_Task details_
Go to the line containing "Open the 对对子战神" in the records below. Repeat it and the lines after it exactly, all the way to the end.

Top of Records

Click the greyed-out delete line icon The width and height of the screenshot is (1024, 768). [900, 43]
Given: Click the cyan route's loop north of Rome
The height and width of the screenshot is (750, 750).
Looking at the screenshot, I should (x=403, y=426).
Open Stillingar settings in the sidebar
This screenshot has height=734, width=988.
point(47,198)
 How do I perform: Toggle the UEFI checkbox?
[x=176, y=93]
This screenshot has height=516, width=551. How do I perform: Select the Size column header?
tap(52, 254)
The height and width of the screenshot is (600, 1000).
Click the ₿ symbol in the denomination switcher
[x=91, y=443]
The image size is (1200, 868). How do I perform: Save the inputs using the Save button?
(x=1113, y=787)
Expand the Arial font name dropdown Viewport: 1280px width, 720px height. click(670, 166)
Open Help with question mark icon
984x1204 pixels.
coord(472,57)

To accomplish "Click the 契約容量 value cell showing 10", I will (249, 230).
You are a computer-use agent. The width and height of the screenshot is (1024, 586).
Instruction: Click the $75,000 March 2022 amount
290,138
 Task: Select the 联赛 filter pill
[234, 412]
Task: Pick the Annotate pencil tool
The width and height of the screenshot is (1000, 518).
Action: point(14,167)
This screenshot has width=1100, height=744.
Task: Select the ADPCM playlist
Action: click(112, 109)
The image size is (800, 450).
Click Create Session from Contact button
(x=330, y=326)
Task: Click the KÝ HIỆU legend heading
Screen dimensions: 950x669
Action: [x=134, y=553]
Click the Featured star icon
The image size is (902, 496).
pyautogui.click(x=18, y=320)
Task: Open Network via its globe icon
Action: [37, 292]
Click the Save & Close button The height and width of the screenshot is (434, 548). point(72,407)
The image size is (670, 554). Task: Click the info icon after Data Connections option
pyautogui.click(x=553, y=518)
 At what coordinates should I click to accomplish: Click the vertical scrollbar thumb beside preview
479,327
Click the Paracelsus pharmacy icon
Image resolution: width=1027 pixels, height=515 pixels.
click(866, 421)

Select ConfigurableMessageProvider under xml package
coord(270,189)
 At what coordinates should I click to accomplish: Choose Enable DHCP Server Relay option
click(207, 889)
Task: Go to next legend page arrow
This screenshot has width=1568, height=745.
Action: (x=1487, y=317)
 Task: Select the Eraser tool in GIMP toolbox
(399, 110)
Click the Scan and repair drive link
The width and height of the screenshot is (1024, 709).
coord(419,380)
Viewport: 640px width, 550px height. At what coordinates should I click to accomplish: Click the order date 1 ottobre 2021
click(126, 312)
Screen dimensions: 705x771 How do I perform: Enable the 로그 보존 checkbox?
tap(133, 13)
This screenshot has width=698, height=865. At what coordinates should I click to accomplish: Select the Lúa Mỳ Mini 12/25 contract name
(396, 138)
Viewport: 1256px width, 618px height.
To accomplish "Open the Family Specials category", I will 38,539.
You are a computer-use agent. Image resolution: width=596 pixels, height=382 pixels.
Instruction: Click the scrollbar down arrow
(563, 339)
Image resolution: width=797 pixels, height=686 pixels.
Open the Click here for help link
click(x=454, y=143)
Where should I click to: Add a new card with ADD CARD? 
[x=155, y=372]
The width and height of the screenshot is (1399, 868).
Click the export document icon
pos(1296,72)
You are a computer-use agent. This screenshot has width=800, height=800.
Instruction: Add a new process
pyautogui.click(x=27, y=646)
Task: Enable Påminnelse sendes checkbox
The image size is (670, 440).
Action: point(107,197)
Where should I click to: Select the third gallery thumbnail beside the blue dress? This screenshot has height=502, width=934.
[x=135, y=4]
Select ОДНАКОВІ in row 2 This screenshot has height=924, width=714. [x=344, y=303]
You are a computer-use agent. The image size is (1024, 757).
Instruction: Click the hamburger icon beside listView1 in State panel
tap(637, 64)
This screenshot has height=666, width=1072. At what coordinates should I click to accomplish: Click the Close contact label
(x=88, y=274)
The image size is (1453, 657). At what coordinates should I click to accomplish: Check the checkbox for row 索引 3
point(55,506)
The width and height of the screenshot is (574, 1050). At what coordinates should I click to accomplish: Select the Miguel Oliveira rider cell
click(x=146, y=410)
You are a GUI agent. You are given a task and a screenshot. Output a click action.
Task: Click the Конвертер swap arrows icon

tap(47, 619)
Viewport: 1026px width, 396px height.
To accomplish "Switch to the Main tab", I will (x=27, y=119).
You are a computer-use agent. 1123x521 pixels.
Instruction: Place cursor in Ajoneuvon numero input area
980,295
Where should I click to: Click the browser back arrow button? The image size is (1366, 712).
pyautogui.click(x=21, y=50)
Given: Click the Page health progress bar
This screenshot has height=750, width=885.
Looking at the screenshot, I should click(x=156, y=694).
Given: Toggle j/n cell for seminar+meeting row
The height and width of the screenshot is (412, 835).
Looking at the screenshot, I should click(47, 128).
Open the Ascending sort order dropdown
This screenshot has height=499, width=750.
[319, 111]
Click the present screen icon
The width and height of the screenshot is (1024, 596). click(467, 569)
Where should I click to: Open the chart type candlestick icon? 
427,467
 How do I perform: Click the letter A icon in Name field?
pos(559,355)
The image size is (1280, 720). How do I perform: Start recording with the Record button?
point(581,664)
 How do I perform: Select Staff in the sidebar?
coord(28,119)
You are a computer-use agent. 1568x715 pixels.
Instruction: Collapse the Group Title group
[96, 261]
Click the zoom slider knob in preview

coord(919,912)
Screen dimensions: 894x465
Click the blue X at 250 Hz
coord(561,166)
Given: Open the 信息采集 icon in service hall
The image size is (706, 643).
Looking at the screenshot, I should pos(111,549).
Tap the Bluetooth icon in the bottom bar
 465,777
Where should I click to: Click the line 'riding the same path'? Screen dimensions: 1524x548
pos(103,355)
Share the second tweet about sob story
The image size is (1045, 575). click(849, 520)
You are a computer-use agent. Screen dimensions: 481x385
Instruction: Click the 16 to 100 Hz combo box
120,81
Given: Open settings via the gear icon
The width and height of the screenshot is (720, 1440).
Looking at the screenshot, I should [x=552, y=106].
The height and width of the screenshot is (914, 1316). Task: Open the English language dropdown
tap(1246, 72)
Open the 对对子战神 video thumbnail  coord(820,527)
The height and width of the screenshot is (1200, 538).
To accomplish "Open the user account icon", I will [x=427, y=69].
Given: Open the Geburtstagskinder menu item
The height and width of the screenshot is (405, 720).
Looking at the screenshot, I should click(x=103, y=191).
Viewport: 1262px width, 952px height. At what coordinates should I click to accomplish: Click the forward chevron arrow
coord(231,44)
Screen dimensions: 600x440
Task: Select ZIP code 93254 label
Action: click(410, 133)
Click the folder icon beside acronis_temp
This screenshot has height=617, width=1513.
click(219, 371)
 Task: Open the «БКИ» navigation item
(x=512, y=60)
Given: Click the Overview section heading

Bottom of Records

_Result for this exercise_
Open the 对对子战神 video thumbnail  coord(820,527)
The height and width of the screenshot is (1200, 538).
To accomplish "Open the user account icon", I will [x=427, y=69].
Given: Open the Geburtstagskinder menu item
The height and width of the screenshot is (405, 720).
Looking at the screenshot, I should click(x=103, y=191).
Viewport: 1262px width, 952px height. At what coordinates should I click to accomplish: Click the forward chevron arrow
coord(231,44)
Screen dimensions: 600x440
Task: Select ZIP code 93254 label
Action: click(410, 133)
Click the folder icon beside acronis_temp
This screenshot has height=617, width=1513.
click(219, 371)
 Task: Open the «БКИ» navigation item
(x=512, y=60)
Given: Click the Overview section heading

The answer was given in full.